Kimchi: your new daily vitamin
January 11, 2011 § 1 Comment
Ok, so this is one area I was going to cheat on the local rule of my blog as I was supposed to be in LA for work, but my meeting got moved, so Boulder it is! What’s the saying? Cheaters never win, winners never cheat? I did find a couple of good resources locally for Asian food supplies. In Denver, the Pacific Mercantile turned out to have what I needed and for produce I found fresh Napa cabbage at the Sunflower market (as well as all of my other pickling needs).
Unlike the lackluster campaign behind sauerkraut, the Koreans know a good thing when they have it and treat kimchi like a national treasure. In Seoul they even have a museum dedicated to kimchi to educate visitors about the almost 200 different varieties, from its history to the fermentation process to models of all the different varieties. They’re so serious about it, that in 1996, they lobbied for an international standard that protected traditional kimchi, the crux of it being that the Japanese version wasn’t really kimchi and therefore shouldn’t be allowed to be called kimchi.
It’s also worth mentioning its health benefits. Health magazine named it one of the 5 healthiest foods. I’m thinking seriously about eating this everyday. It is a high source of fiber, vitamins A, B and C, “healthy bacteria” called lactobacilli that aid in digestion. Many have done studies that indicate it may even prevent the growth of cancer.

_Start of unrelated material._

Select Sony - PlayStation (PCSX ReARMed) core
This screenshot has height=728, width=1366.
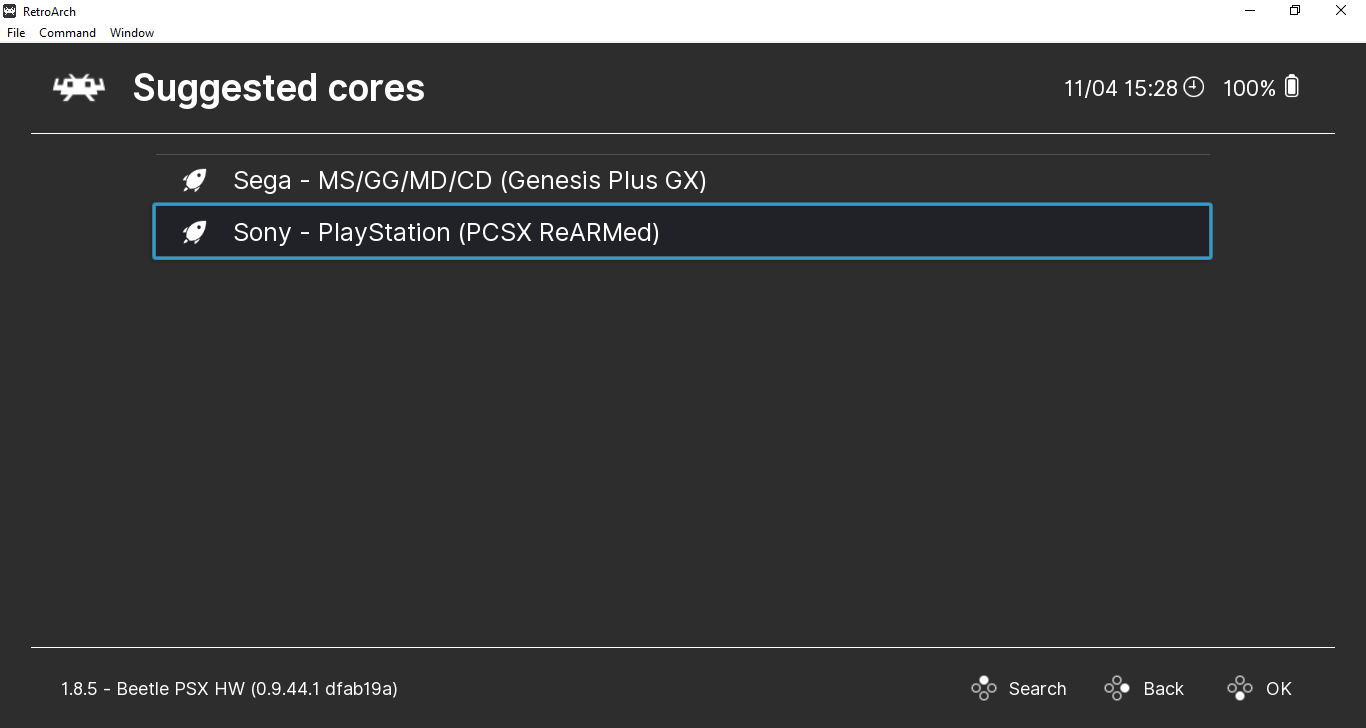[x=682, y=232]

I’ll be making a basic kimchi recipe from the Joy of Pickling:
3 T + 1 t. pickling salt
6 cups water
2 lbs. Chinese cabbage (napa cabbage), cored and cut in 2 ” squares
6 scallions, cut in 2 ” lengths and slivered lengthwise
1 1/2 T minced fresh ginger
1 1/2 T minced garlic
2 T Korean ground dried hot pepper
1 t sugar
1) dissolve salt in the water. put the cabbage into a large bowl, crock or nonreactive pot and pour the brine over it. weight the cabbage with a plate. let the bowl stand at room temperature for 12 hours.

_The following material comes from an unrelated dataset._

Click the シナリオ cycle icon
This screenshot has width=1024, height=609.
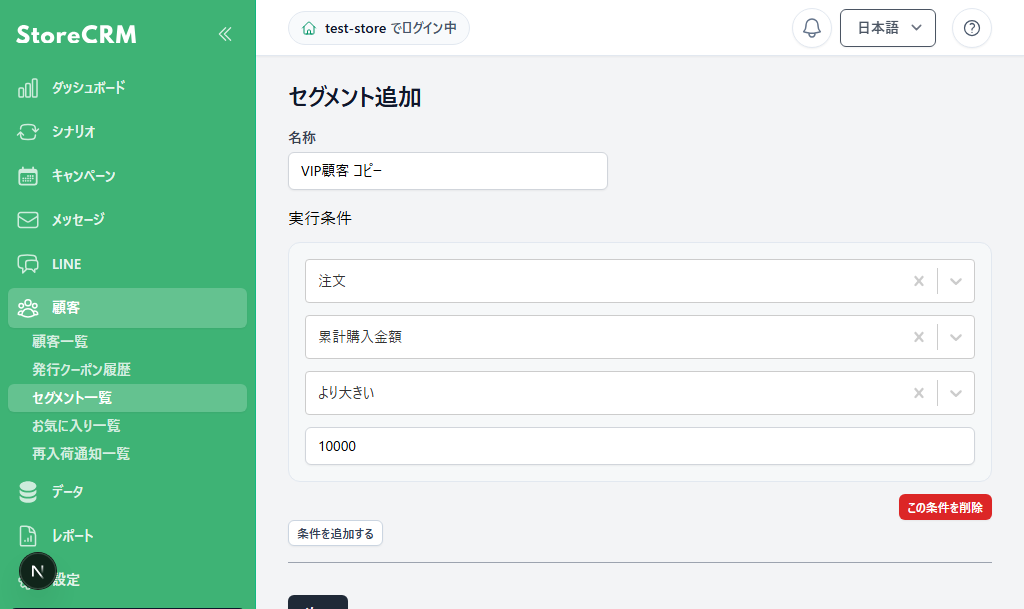tap(27, 132)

2) drain the cabbage, reserving the brine. mix the cabbage with the remaining ingredients, including the remaining 1 t. salt. pack the mixture into a 2 quart jar. cover the cabbage with some of the reserved brine, push a food grade plastic bag into the mouth of the jar and pour the remaining brine into the bag. seal the bag. let the kimchi ferment in a cool place (no higher than 68 degrees F) for 3 to 6 days, until it’s as sour as you like.
3) remove the brine bag and cap the jar tightly. store in fridge where it will keep for months.
update: my friend Holly has let me know there’s a great Korean restaurant in Aurora that we’re going to check out thurs. Korean BBQ SAE Jong Kwan. Apparently Aurora is the place for Korean food.